Vyrenthal – Amanecer del Día 95
El amanecer pintó el cielo de Vyrenthal con un suave tono rosado, las hierbas luminosas brillando con un resplandor azul pálido bajo la luz naciente. Kael Vanthelion se despertó temprano, deslizando con cuidado el brazo de Sylia, que dormía acurrucada contra él. Su respiración era tranquila, sus orejas felinas temblando ligeramente, y su cola descansaba sobre la manta. La noche anterior, el calor de su abrazo había traído una paz inesperada a la pequeña habitación.
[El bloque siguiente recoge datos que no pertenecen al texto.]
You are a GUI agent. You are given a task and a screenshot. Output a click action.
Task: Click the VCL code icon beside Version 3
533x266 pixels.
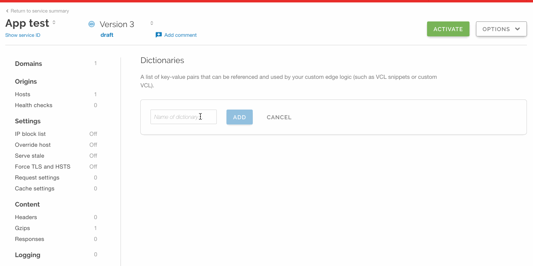click(x=91, y=24)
Se levantó en silencio, ajustándose la túnica negra con runas bordadas que ahora era parte de su vida en este pueblo.
Miró por la ventana hacia el Bosque de las Sombras, que se alzaba detrás de la casa como una invitación silenciosa. El pabellón necesitaba más madera para los bancos y detalles finales, según le había dicho Tharok. Kael decidió ir solo; Sylia merecía descansar tras los días de trabajo, y él quería un momento de soledad para ordenar sus pensamientos. Tomó la hacha del cobertizo y una cuerda, saliendo al fresco de la mañana con pasos decididos.
Bosque de las Sombras – Mediados de la Mañana
El bosque estaba lleno de vida matinal: el canto de aves semihumanas con plumas iridiscentes, el crujir de hojas bajo sus botas, el susurro del viento entre los árboles altos y retorcidos. Kael caminó por un sendero estrecho, el hacha colgada al hombro, mientras los rayos de sol se filtraban a través del dosel, proyectando patrones dorados sobre el musgo. A medida que avanzaba, su mente se perdió en una pregunta que lo había atormentado desde su reencarnación: ¿por qué aún conservaba sus poderes?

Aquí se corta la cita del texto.